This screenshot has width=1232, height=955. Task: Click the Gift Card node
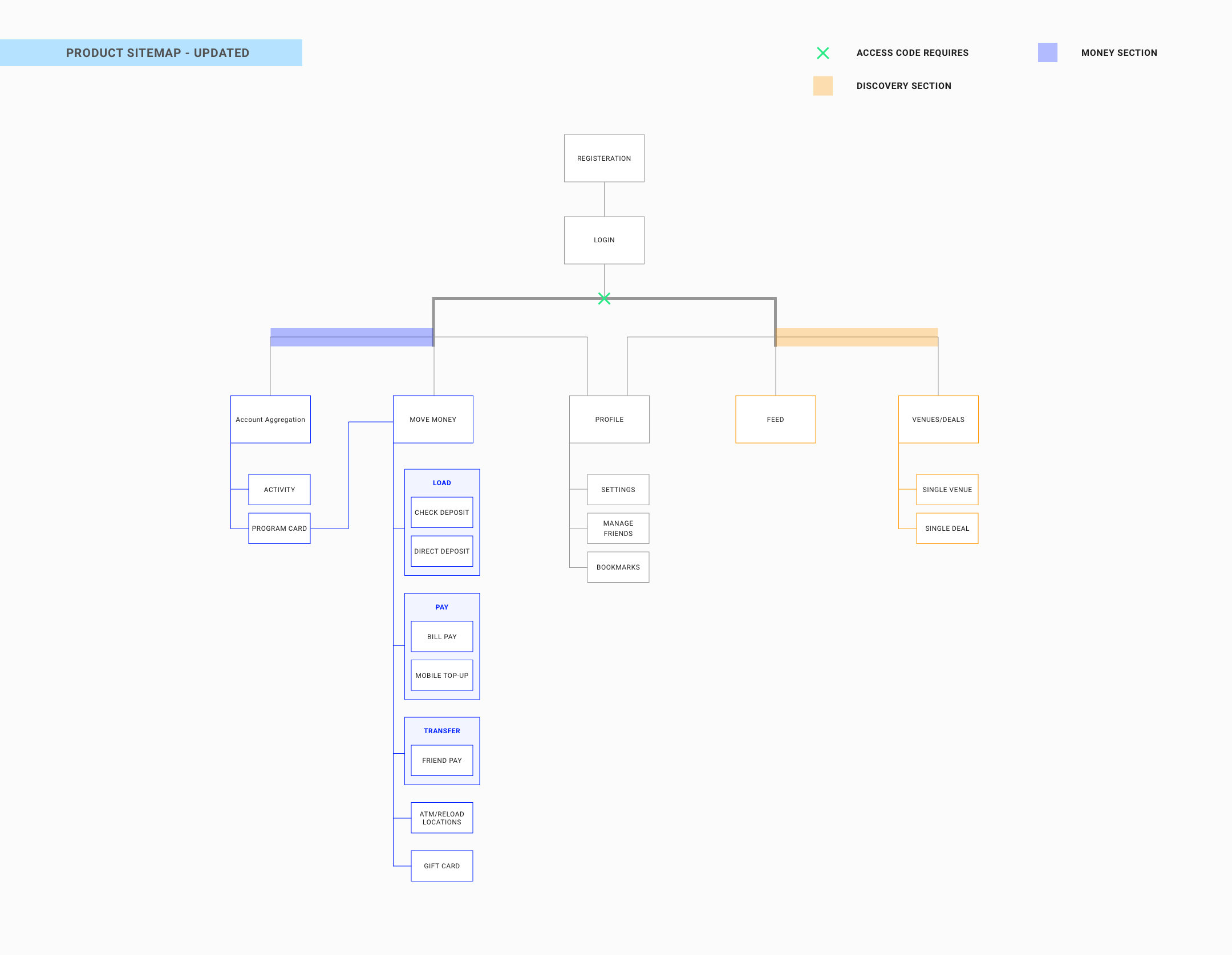[442, 866]
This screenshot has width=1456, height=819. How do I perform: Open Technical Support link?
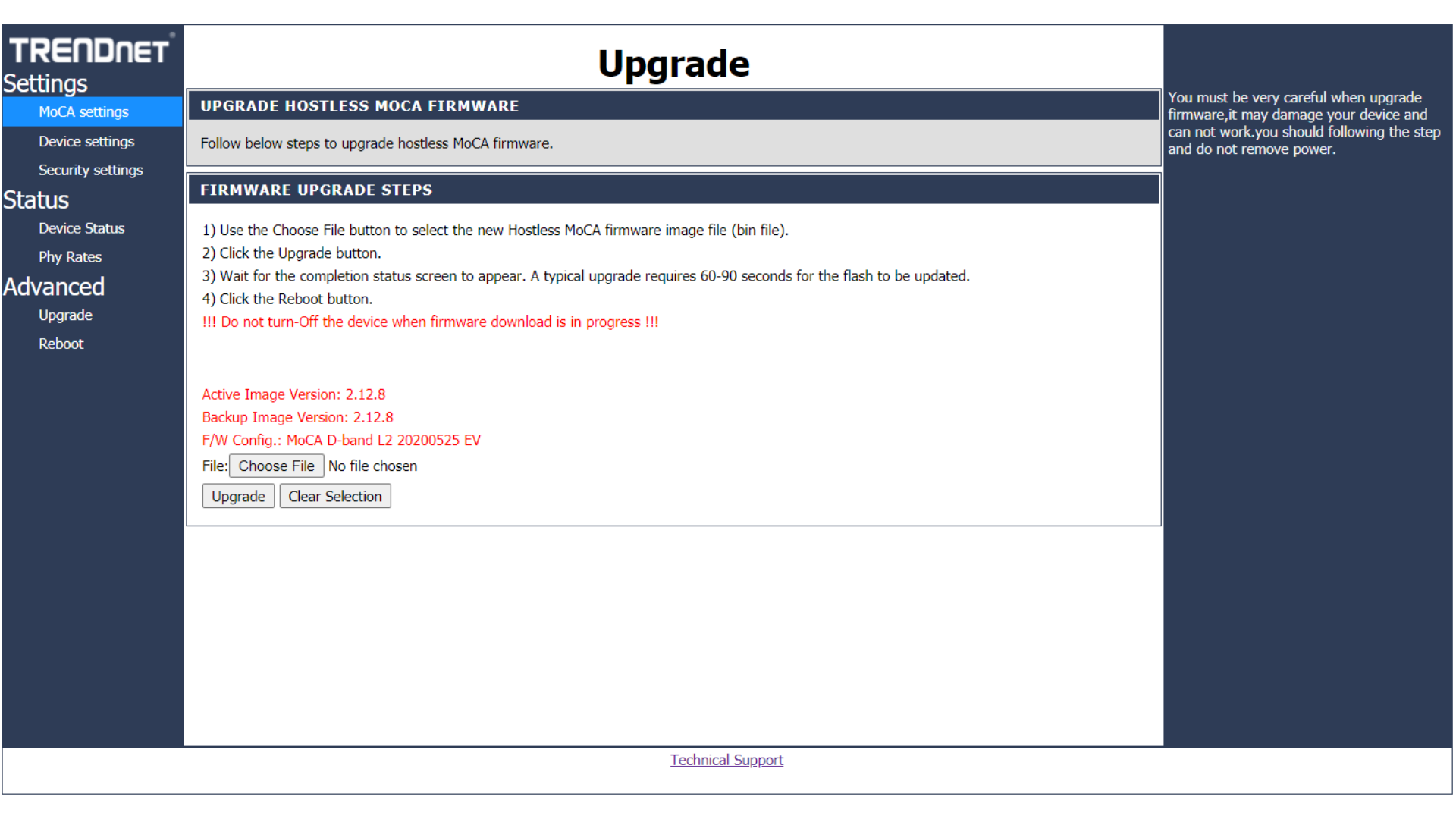(x=726, y=761)
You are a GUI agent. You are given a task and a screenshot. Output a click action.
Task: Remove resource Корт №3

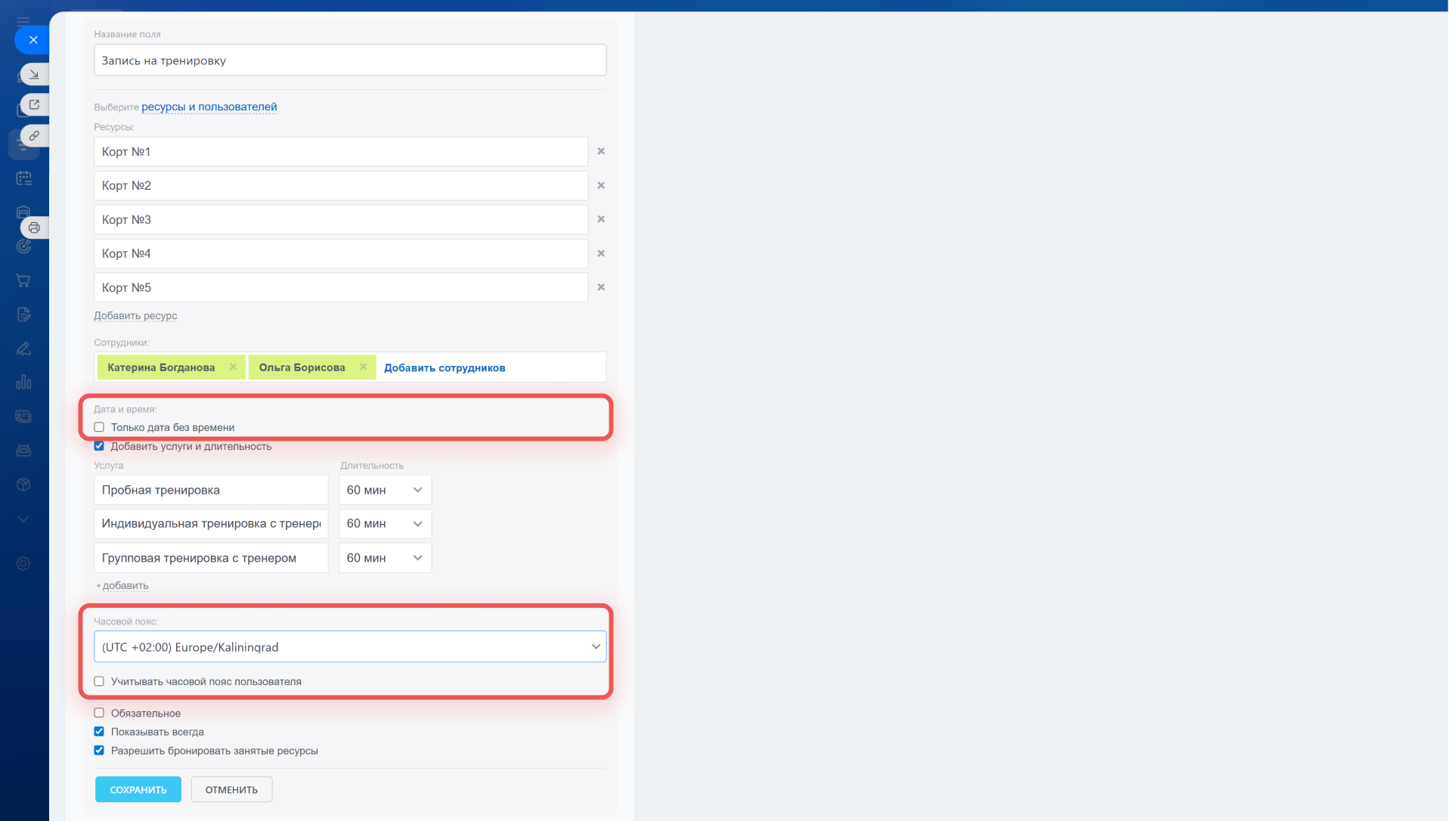click(601, 219)
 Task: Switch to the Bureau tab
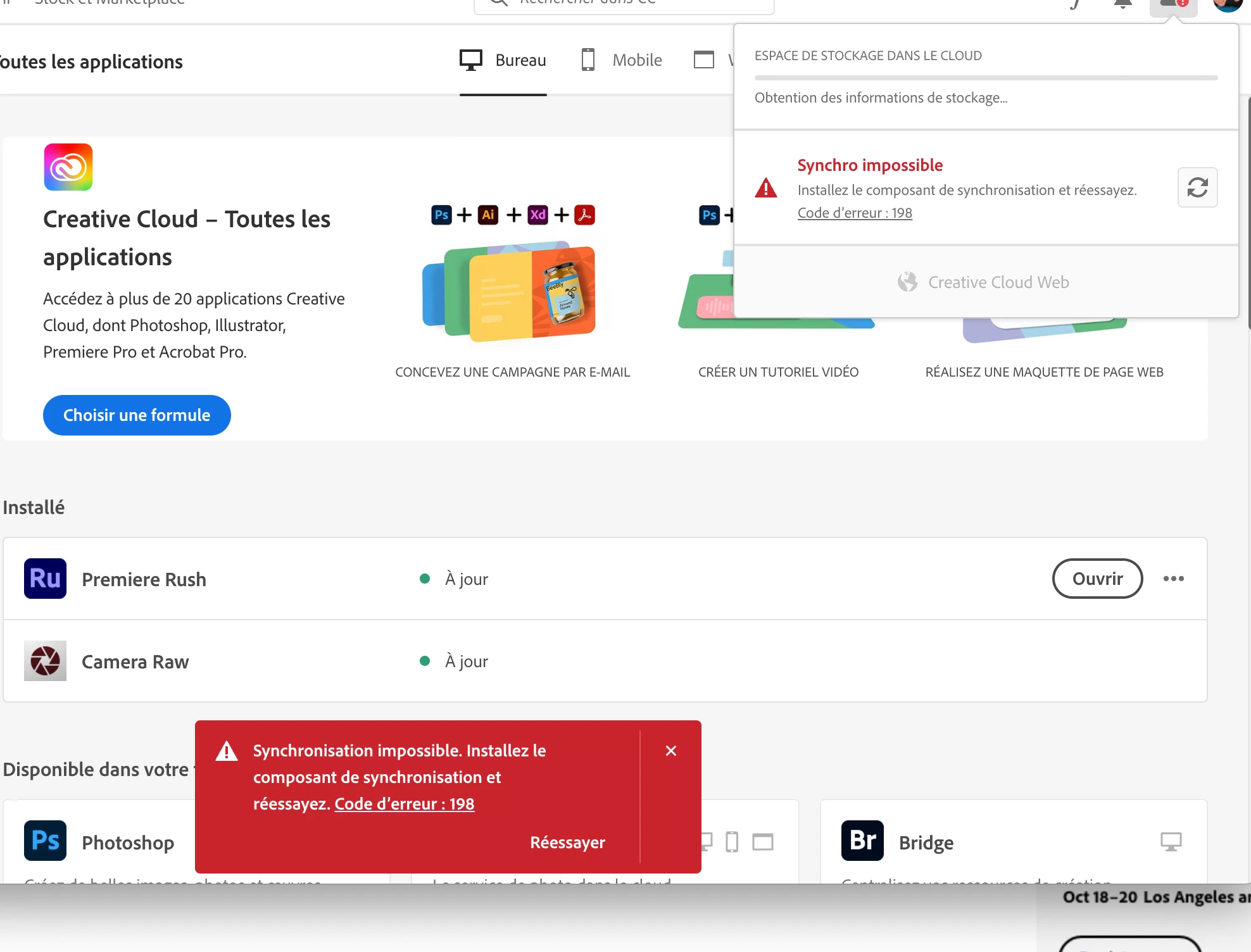pos(503,60)
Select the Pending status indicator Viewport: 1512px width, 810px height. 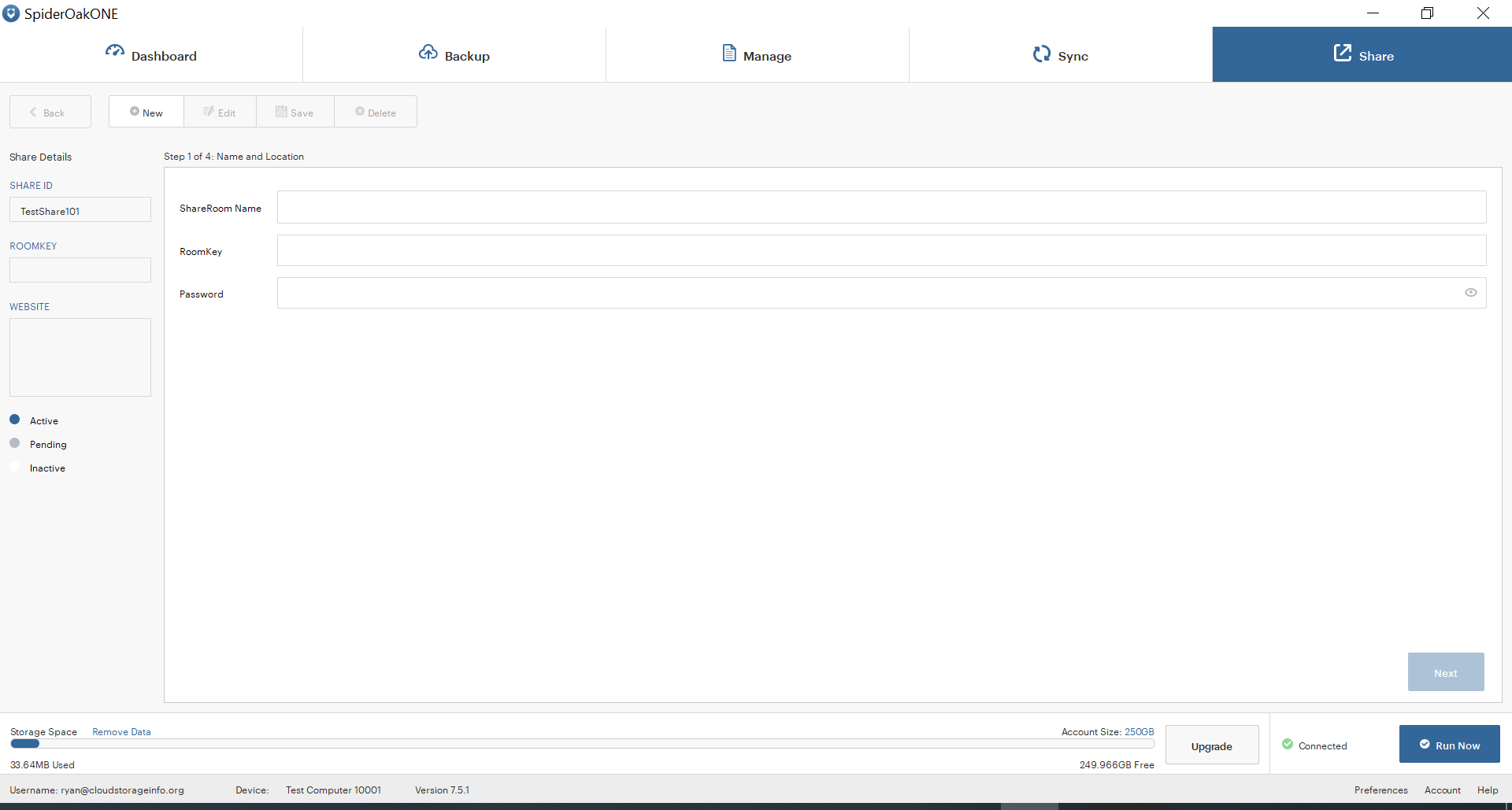pos(13,442)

▶ **EXERCISE INSTRUCTIONS**: Copy word for word each line of the data above, from the first through the one containing "You are a GUI", and include no pictures.

▶ **ANSWER**:
This screenshot has width=1232, height=955. Task: Click the Gift Card node
[442, 866]
This screenshot has width=1456, height=819. How do I perform: Open Technical Support link?
(x=726, y=761)
You are a GUI agent. You are given a task and a screenshot. Output a click action.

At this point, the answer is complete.